This is the time of year where we commit to get healthier by exercising more and eating better. But what does that mean?
It turns out that it can mean different things to different people, according to a November 2015 study published in the journal, Cell. Israeli researchers tracked the blood sugar of 800 people over a week and found when they ate the same meals it was metabolized differently from one person to another. It wasn’t just blood sugar that helped the researchers come to this conclusion. Data was also collected through health questionnaires, body measurements, blood tests, glucose monitoring, stool samples, and an app used to report lifestyle and food intake (a total of 46,898 meals were measured). In addition, the volunteers received a few identical meals for their breakfasts.
What they found is: Different people show vastly different responses to the same food. “Measuring such a large cohort without any prejudice really enlightened us on how inaccurate we all were about one of the most basic concepts of our existence, which is what we eat and how we integrate nutrition into our daily life”, said Eran Elinav of the Weizmann Institute of Science in Israel, in a prepared statement. “In contrast to our current practices, tailoring diets to the individual may allow us to utilize nutrition as means of controlling elevated blood sugar levels and its associated medical conditions.”
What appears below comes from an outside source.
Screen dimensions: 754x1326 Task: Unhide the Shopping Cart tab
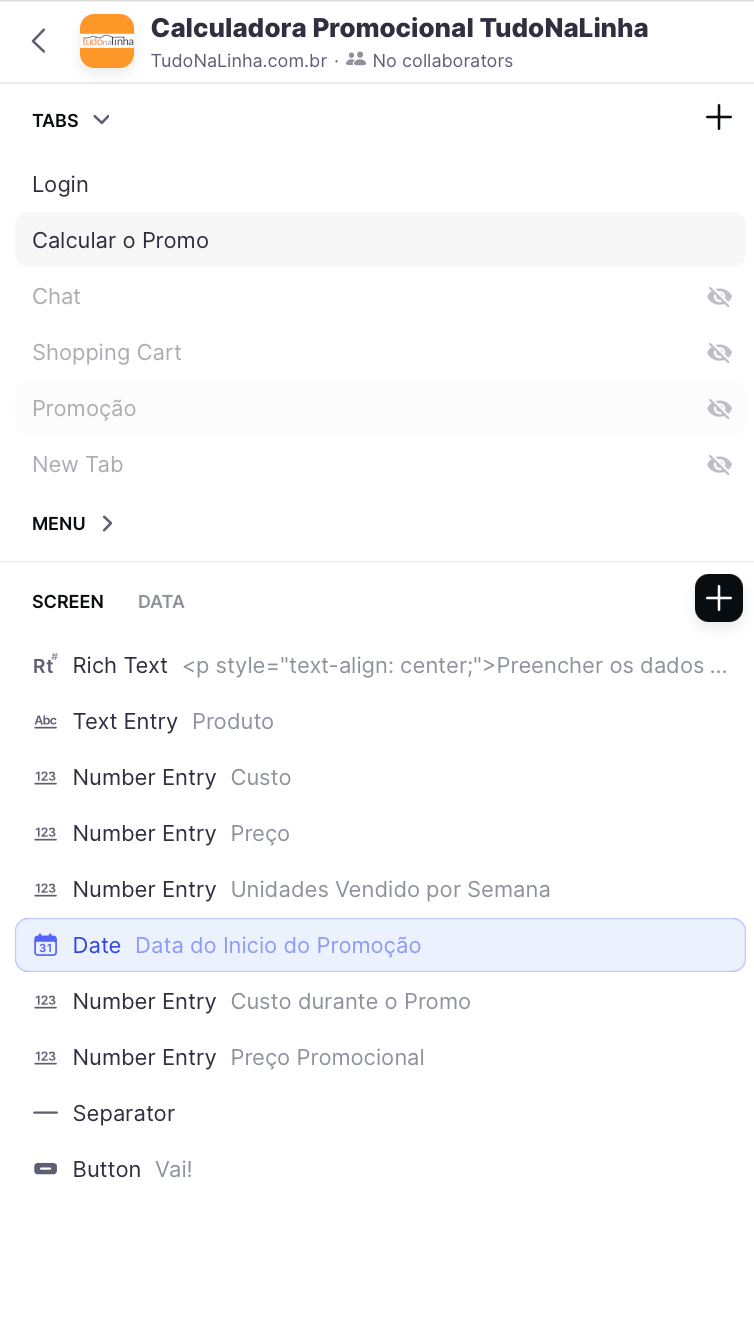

Basically, this is the reason why your best friend’s diet may not work for you. And it isn’t just diet, when it comes to food, our genes, how our food is produced — growing and processing, and when it is consumed, all affect how our bodies interact with food. So despite the numerous articles that tout eating foods to protect yourself from breast cancer, heart disease, or possibly improve gut health (I have written many of these articles), whether eating these foods will give you the desired outcome is possible but the probability is still questionable.
That’s because nutrition science is tricky — experimental groups are difficult to control, it is hard to know if it is the food that is being tested or hypothesized about or whatever else the subjects are eating or doing in their life. (For a better explanation of the issues with nutrition research, see this New York Times article.) Trying to eat from the headlines will drive you crazy.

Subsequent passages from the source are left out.